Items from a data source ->
^^^^^^^^

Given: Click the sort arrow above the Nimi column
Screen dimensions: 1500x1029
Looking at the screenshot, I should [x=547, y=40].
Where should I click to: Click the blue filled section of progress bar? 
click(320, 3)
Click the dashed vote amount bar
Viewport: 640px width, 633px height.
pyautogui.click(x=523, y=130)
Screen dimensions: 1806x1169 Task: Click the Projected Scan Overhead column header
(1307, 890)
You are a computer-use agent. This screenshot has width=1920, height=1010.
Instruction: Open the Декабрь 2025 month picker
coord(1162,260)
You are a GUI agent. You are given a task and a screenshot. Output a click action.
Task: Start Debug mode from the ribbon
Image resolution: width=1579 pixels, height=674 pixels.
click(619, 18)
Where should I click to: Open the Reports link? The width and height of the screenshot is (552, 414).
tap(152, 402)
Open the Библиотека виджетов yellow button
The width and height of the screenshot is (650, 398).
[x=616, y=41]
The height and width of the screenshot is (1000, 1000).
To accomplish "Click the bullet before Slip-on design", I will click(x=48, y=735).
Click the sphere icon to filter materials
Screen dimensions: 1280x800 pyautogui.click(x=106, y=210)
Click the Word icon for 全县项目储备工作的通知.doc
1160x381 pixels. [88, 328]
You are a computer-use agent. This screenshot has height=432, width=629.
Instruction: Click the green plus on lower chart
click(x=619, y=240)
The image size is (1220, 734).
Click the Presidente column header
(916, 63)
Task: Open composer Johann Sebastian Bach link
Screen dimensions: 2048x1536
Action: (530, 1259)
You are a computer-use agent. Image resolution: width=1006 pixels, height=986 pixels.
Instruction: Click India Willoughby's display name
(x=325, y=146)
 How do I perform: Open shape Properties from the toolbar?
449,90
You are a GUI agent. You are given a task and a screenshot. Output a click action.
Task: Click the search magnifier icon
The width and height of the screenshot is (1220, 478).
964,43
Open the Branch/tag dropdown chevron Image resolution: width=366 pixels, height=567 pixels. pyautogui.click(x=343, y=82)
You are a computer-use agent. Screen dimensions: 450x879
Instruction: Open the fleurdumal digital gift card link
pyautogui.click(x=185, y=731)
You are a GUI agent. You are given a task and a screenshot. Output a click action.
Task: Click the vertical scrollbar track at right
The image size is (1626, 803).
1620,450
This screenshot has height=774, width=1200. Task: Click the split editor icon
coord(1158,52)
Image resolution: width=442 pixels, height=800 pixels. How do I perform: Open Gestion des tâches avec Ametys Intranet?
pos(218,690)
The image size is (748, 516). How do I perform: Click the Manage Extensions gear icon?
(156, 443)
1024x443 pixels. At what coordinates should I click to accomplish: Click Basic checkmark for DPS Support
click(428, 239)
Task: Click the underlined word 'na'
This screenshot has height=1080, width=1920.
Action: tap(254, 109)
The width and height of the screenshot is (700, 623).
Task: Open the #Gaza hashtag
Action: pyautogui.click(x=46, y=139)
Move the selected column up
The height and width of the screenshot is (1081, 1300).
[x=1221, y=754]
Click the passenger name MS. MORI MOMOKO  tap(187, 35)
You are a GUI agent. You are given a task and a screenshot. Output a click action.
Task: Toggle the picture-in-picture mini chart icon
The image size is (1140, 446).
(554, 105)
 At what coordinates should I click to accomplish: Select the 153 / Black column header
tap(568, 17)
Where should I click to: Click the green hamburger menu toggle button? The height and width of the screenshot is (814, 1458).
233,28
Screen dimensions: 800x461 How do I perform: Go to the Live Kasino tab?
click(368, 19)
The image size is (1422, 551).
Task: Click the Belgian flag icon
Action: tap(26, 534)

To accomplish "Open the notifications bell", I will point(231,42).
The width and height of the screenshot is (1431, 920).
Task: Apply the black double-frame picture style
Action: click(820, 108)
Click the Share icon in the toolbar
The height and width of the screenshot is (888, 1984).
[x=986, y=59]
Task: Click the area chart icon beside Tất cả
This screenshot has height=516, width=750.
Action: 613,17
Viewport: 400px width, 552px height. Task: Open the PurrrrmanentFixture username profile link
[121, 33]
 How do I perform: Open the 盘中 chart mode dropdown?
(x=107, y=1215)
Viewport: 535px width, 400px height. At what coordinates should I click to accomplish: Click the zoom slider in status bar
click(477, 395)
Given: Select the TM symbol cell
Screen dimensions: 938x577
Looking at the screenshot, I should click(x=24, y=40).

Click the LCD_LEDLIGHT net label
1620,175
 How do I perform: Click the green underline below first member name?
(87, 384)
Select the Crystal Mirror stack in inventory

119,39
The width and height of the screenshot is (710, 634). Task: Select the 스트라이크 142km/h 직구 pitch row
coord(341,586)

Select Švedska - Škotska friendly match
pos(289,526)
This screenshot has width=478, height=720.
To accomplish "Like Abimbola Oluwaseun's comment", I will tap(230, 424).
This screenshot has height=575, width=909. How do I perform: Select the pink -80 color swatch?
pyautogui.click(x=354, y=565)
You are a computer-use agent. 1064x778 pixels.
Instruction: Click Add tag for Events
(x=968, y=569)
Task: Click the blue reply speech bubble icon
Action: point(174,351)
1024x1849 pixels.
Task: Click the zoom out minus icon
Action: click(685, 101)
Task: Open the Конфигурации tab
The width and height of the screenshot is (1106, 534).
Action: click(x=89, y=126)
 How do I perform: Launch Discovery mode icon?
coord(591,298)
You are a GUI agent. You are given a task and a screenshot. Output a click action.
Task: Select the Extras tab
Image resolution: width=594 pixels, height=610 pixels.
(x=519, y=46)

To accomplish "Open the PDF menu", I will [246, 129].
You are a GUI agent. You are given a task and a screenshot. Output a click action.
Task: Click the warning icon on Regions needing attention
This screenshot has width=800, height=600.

^^^^^^^^

EXERCISE GOAL ->
Nothing in the data may be omitted; transcribe it exactly.

EXERCISE RESULT ->
Given: Click the sort arrow above the Nimi column
Screen dimensions: 1500x1029
Looking at the screenshot, I should [x=547, y=40].
Where should I click to: Click the blue filled section of progress bar? 
click(320, 3)
Click the dashed vote amount bar
Viewport: 640px width, 633px height.
pyautogui.click(x=523, y=130)
Screen dimensions: 1806x1169 Task: Click the Projected Scan Overhead column header
(1307, 890)
You are a computer-use agent. This screenshot has width=1920, height=1010.
Instruction: Open the Декабрь 2025 month picker
coord(1162,260)
You are a GUI agent. You are given a task and a screenshot. Output a click action.
Task: Start Debug mode from the ribbon
Image resolution: width=1579 pixels, height=674 pixels.
click(619, 18)
Where should I click to: Open the Reports link? The width and height of the screenshot is (552, 414).
tap(152, 402)
Open the Библиотека виджетов yellow button
The width and height of the screenshot is (650, 398).
[x=616, y=41]
The height and width of the screenshot is (1000, 1000).
To accomplish "Click the bullet before Slip-on design", I will click(x=48, y=735).
Click the sphere icon to filter materials
Screen dimensions: 1280x800 pyautogui.click(x=106, y=210)
Click the Word icon for 全县项目储备工作的通知.doc
1160x381 pixels. [88, 328]
You are a computer-use agent. This screenshot has height=432, width=629.
Instruction: Click the green plus on lower chart
click(x=619, y=240)
The image size is (1220, 734).
Click the Presidente column header
(916, 63)
Task: Open composer Johann Sebastian Bach link
Screen dimensions: 2048x1536
Action: (530, 1259)
You are a computer-use agent. Image resolution: width=1006 pixels, height=986 pixels.
Instruction: Click India Willoughby's display name
(x=325, y=146)
 How do I perform: Open shape Properties from the toolbar?
449,90
You are a GUI agent. You are given a task and a screenshot. Output a click action.
Task: Click the search magnifier icon
The width and height of the screenshot is (1220, 478).
964,43
Open the Branch/tag dropdown chevron Image resolution: width=366 pixels, height=567 pixels. pyautogui.click(x=343, y=82)
You are a computer-use agent. Screen dimensions: 450x879
Instruction: Open the fleurdumal digital gift card link
pyautogui.click(x=185, y=731)
You are a GUI agent. You are given a task and a screenshot. Output a click action.
Task: Click the vertical scrollbar track at right
The image size is (1626, 803).
1620,450
This screenshot has height=774, width=1200. Task: Click the split editor icon
coord(1158,52)
Image resolution: width=442 pixels, height=800 pixels. How do I perform: Open Gestion des tâches avec Ametys Intranet?
pos(218,690)
The image size is (748, 516). How do I perform: Click the Manage Extensions gear icon?
(156, 443)
1024x443 pixels. At what coordinates should I click to accomplish: Click Basic checkmark for DPS Support
click(428, 239)
Task: Click the underlined word 'na'
This screenshot has height=1080, width=1920.
Action: tap(254, 109)
The width and height of the screenshot is (700, 623).
Task: Open the #Gaza hashtag
Action: pyautogui.click(x=46, y=139)
Move the selected column up
The height and width of the screenshot is (1081, 1300).
[x=1221, y=754]
Click the passenger name MS. MORI MOMOKO  tap(187, 35)
You are a GUI agent. You are given a task and a screenshot. Output a click action.
Task: Toggle the picture-in-picture mini chart icon
The image size is (1140, 446).
(554, 105)
 At what coordinates should I click to accomplish: Select the 153 / Black column header
tap(568, 17)
Where should I click to: Click the green hamburger menu toggle button? The height and width of the screenshot is (814, 1458).
233,28
Screen dimensions: 800x461 How do I perform: Go to the Live Kasino tab?
click(368, 19)
The image size is (1422, 551).
Task: Click the Belgian flag icon
Action: tap(26, 534)

To accomplish "Open the notifications bell", I will point(231,42).
The width and height of the screenshot is (1431, 920).
Task: Apply the black double-frame picture style
Action: click(820, 108)
Click the Share icon in the toolbar
The height and width of the screenshot is (888, 1984).
[x=986, y=59]
Task: Click the area chart icon beside Tất cả
This screenshot has height=516, width=750.
Action: 613,17
Viewport: 400px width, 552px height. Task: Open the PurrrrmanentFixture username profile link
[121, 33]
 How do I perform: Open the 盘中 chart mode dropdown?
(x=107, y=1215)
Viewport: 535px width, 400px height. At what coordinates should I click to accomplish: Click the zoom slider in status bar
click(477, 395)
Given: Select the TM symbol cell
Screen dimensions: 938x577
Looking at the screenshot, I should click(x=24, y=40).

Click the LCD_LEDLIGHT net label
1620,175
 How do I perform: Click the green underline below first member name?
(87, 384)
Select the Crystal Mirror stack in inventory

119,39
The width and height of the screenshot is (710, 634). Task: Select the 스트라이크 142km/h 직구 pitch row
coord(341,586)

Select Švedska - Škotska friendly match
pos(289,526)
This screenshot has width=478, height=720.
To accomplish "Like Abimbola Oluwaseun's comment", I will tap(230, 424).
This screenshot has height=575, width=909. How do I perform: Select the pink -80 color swatch?
pyautogui.click(x=354, y=565)
You are a computer-use agent. 1064x778 pixels.
Instruction: Click Add tag for Events
(x=968, y=569)
Task: Click the blue reply speech bubble icon
Action: point(174,351)
1024x1849 pixels.
Task: Click the zoom out minus icon
Action: click(685, 101)
Task: Open the Конфигурации tab
The width and height of the screenshot is (1106, 534).
Action: click(x=89, y=126)
 How do I perform: Launch Discovery mode icon?
coord(591,298)
You are a GUI agent. You are given a task and a screenshot. Output a click action.
Task: Select the Extras tab
Image resolution: width=594 pixels, height=610 pixels.
(x=519, y=46)

To accomplish "Open the PDF menu", I will [246, 129].
You are a GUI agent. You are given a task and a screenshot. Output a click action.
Task: Click the warning icon on Regions needing attention
This screenshot has width=800, height=600.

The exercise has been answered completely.